Packet forwarding stops in AWS after several hours

Packet forwarding on the SSR stops after several hours of runtime in AWS when using Elastic Network Adapter (ENA) driver.

Issue ID: I95-56233
Last Updated: 2024-04-26
Introduced in SSR Version: 6.1.7

Problem

The ENA command-queue becomes unresponsive (device not responding) and the interface no longer passes traffic.

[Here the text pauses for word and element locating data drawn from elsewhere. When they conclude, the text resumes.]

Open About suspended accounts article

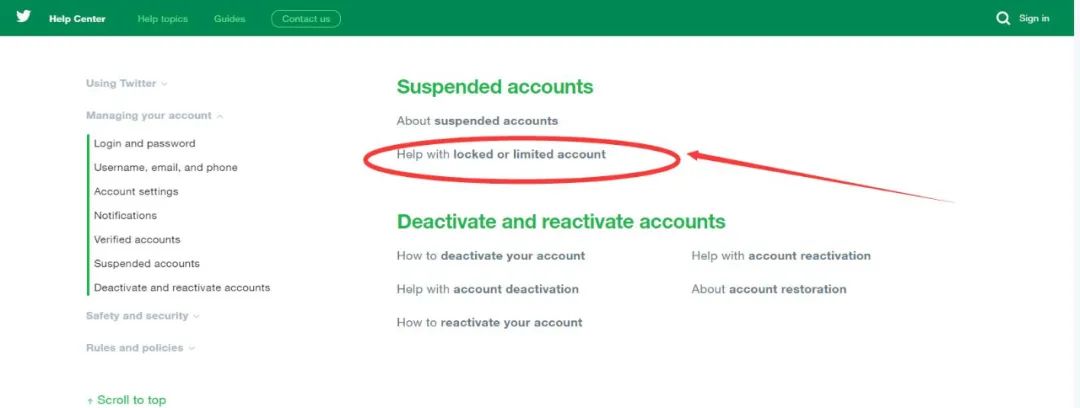[x=477, y=121]
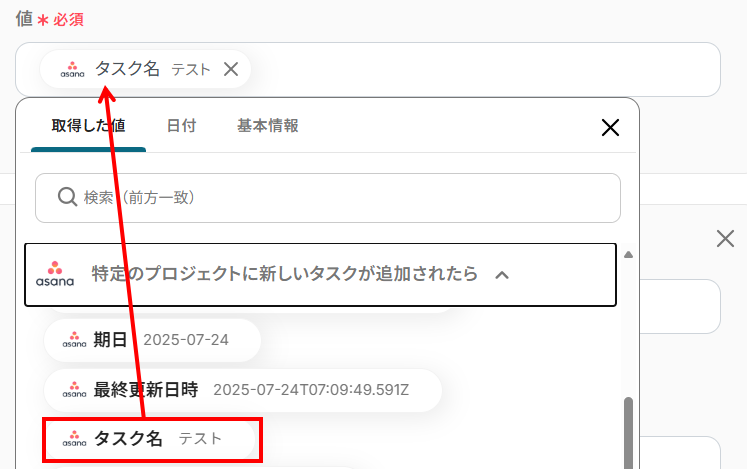Close the background panel with X

[x=725, y=238]
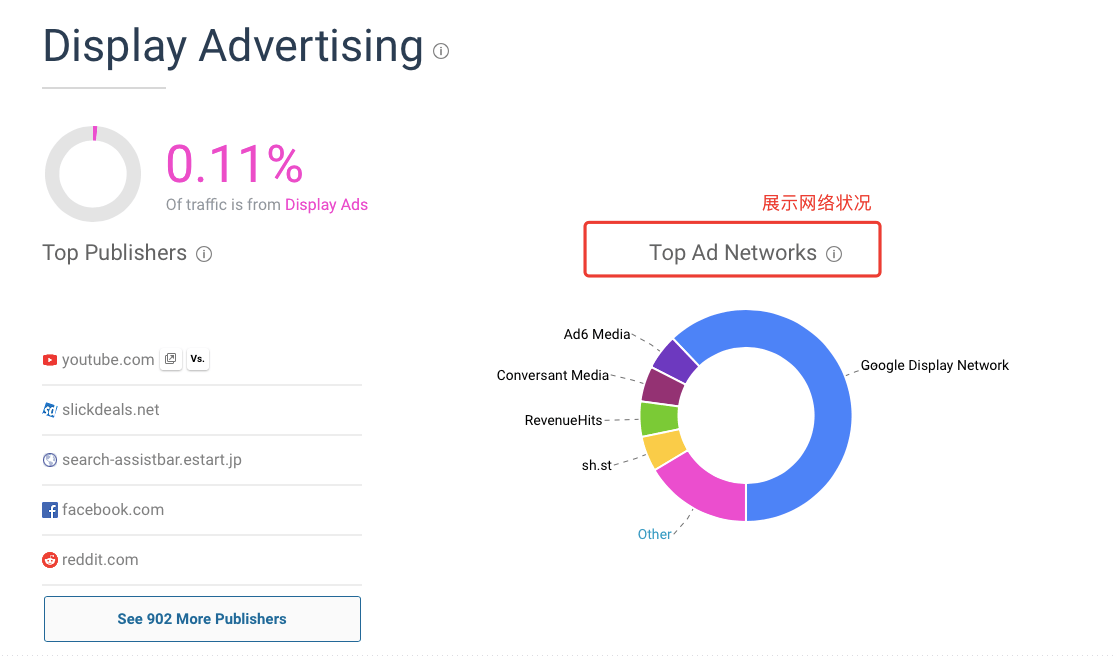Click green RevenueHits chart segment

coord(659,419)
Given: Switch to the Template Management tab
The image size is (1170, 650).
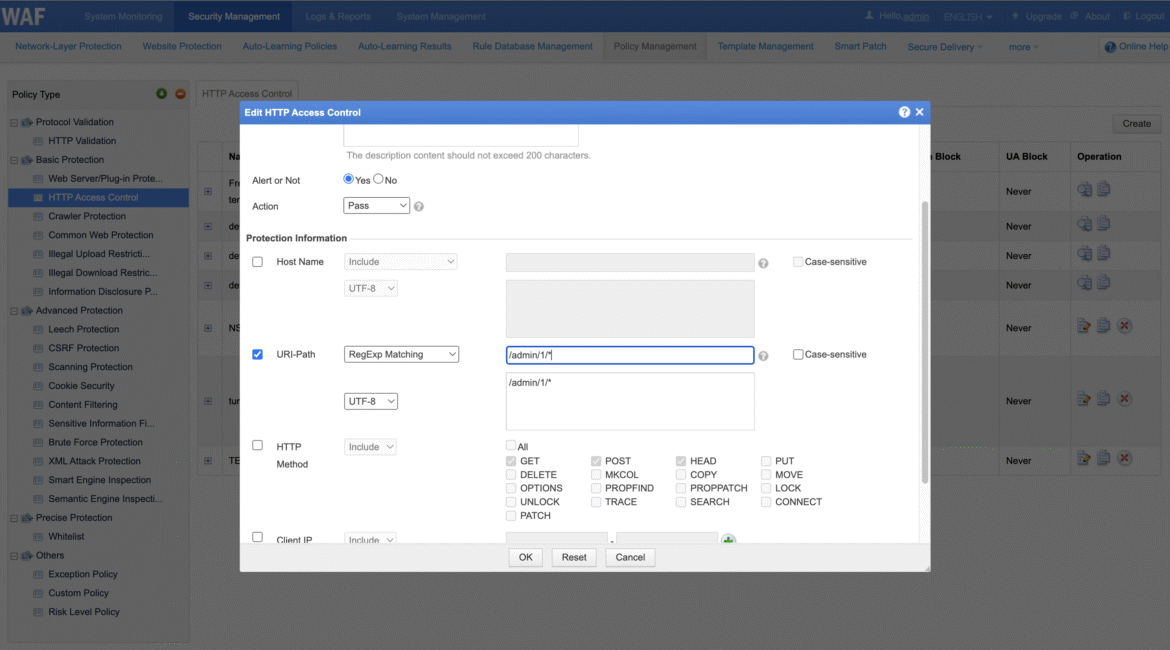Looking at the screenshot, I should (x=765, y=46).
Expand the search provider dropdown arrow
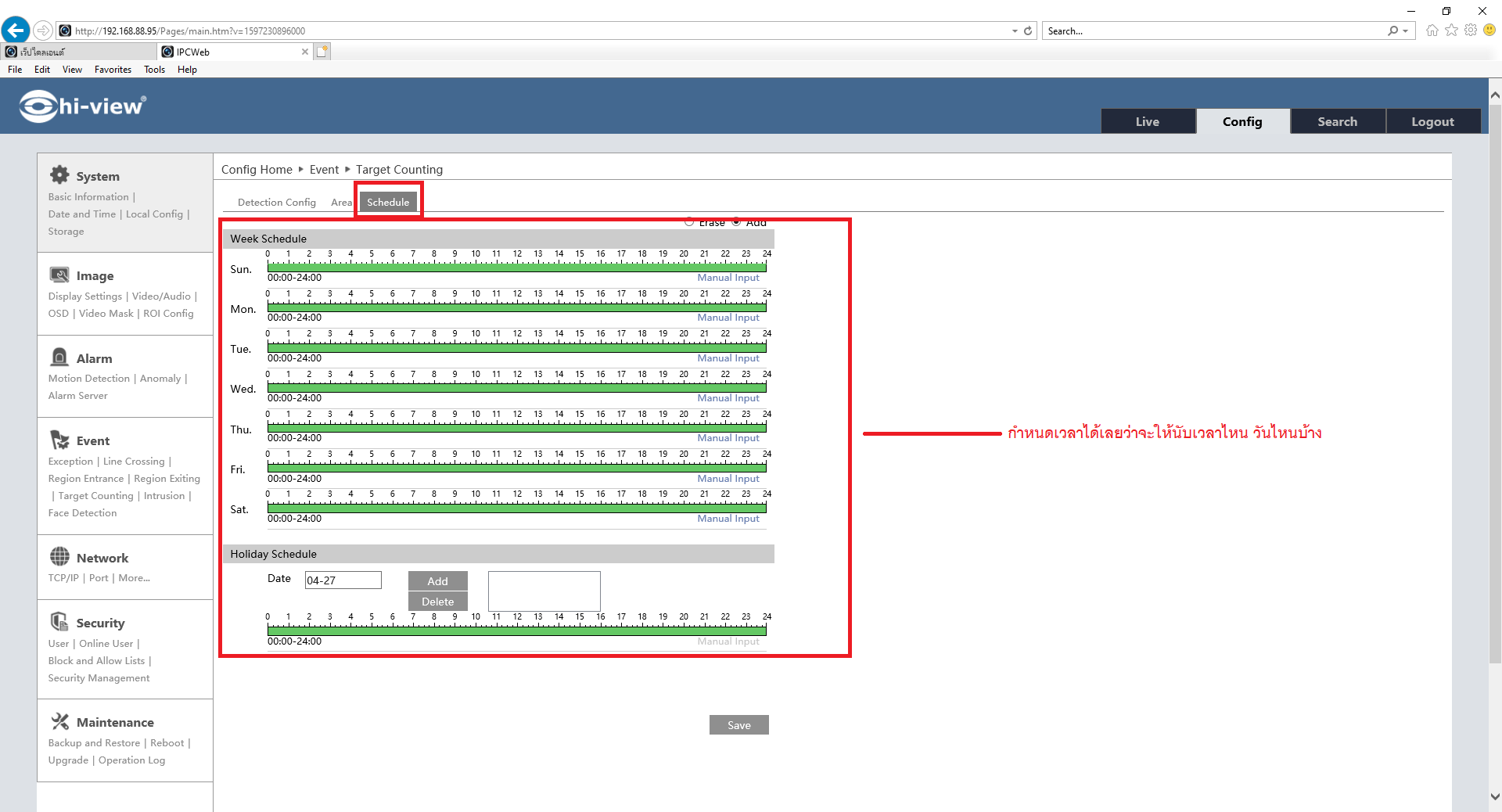This screenshot has width=1502, height=812. [x=1406, y=31]
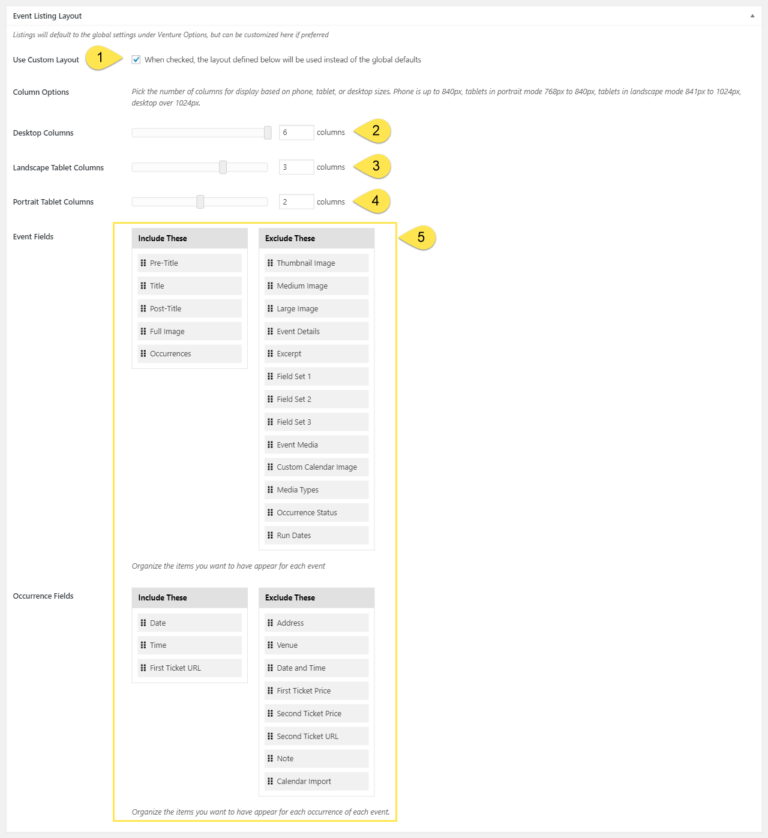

Indications of the symptoms can be observed by viewing the output of show device-interface extended-statistics. There will be an excessive amount of rx errors indicated by the system.

 Extended Statistics:
bw_in_allowance_exceeded: 0
bw_out_allowance_exceeded: 0
conntrack_allowance_exceeded: 0
dev_start: 0
dev_stop: 0
device_port: 4
dpdk_port: 0
linklocal_allowance_exceeded: 0
pps_allowance_exceeded: 0
rx_errors: 139836994071144
rx_good_bytes: 0
rx_good_packets: 0
rx_mbuf_allocation_errors: 139838439323150
rx_missed_errors: 139837561586960
rx_q0_bytes: 1876012
rx_q0_cnt: 0
rx_q0_errors: 2734322
rx_q0_l3_csum_bad: 0
rx_q0_l4_csum_bad: 0
rx_q0_l4_csum_good: 0
rx_q0_packets: 875075952
rx_q0_refill_partial: 0
rx_q1_bytes: 1862808
rx_q1_cnt: 0
rx_q1_errors: 2100224

Additionally, the following log messages provide evidence of the failure event: DPDK.log

Apr 02 23:47:22.351 [DPDK| -- ] ERROR (deviceManagerTP) [ENA_COM: ena_com_wait_and_process_admin_cq_interrupts]Timeout waiting for comp_ctx->wait_event
Apr 02 23:47:22.351 [DPDK| -- ] ERROR (deviceManagerTP) [ENA_COM: ena_com_wait_and_process_admin_cq_interrupts]The ena device didn't send a completion for the admin cmd 11 status 0
Apr 02 23:47:22.351 [DPDK| -- ] ERROR (deviceManagerTP) [ENA_COM: ena_get_dev_stats]Failed to get stats. error: -62
Apr 02 23:47:22.351 [DPDK| -- ] ERROR (deviceManagerTP) ena_stats_get(): Could not retrieve statistics from ENA
Apr 02 23:47:25.352 [DPDK| -- ] ERROR (deviceManagerTP) [ENA_COM: ena_com_wait_and_process_admin_cq_interrupts]Timeout waiting for comp_ctx->wait_event
Apr 02 23:47:25.352 [DPDK| -- ] ERROR (deviceManagerTP) [ENA_COM: ena_com_wait_and_process_admin_cq_interrupts]The ena device didn't send a completion for the admin cmd 11 status 0
Apr 02 23:47:25.352 [DPDK| -- ] ERROR (deviceManagerTP) [ENA_COM: ena_get_dev_stats]Failed to get stats. error: -62
Apr 02 23:47:25.352 [DPDK| -- ] ERROR (deviceManagerTP) ena_stats_get(): Could not retrieve statistics from ENA
Apr 02 23:47:26.353 [DPDK| -- ] ERROR (deviceManagerTP) [ENA_COM: ena_get_dev_stats]Failed to get stats. error: -19
Apr 02 23:47:26.353 [DPDK| -- ] ERROR (deviceManagerTP) ena_stats_get(): Could not retrieve statistics from ENA
Apr 02 23:47:26.354 [DPDK| -- ] ERROR (deviceManagerTP) [ENA_COM: ena_get_dev_stats]Failed to get stats. error: -19

journal.log

Apr 03 08:26:02.642583 relayroutereast001 highway[9604]: Failed to queue packet; No ARP for x.x.x.1, interface 1.0, ex: ArpEntryPendException: Pend list max size of 5 exceeded
Apr 03 08:26:02.642595 relayroutereast001 highway[9604]: Send packet failed for session remote-host: ip-address: x.x.x.1; local-ip x.x.x.242; local-intf: 1.0; peer-name Router11-W

highway.log

Apr 03 09:25:35.173 [LINK|BFDS] ERROR (bfdAgentTP     ) Failed to queue packet; No ARP for x.x.x.195, interface 1.0, ex: ArpEntryPendException: Pend list max size of 5 exceeded
Apr 03 09:25:35.173 [LINK|BFDS] ERROR (bfdAgentTP ) Send packet failed for session remote-host: ip-address: x.x.x.195; local-ip x.x.x.242; local-intf: 1.0; peer-name RelayRouter001

Release Notes

The ENA command-queue becomes unresponsive (device not responding) and the interface no longer passes traffic.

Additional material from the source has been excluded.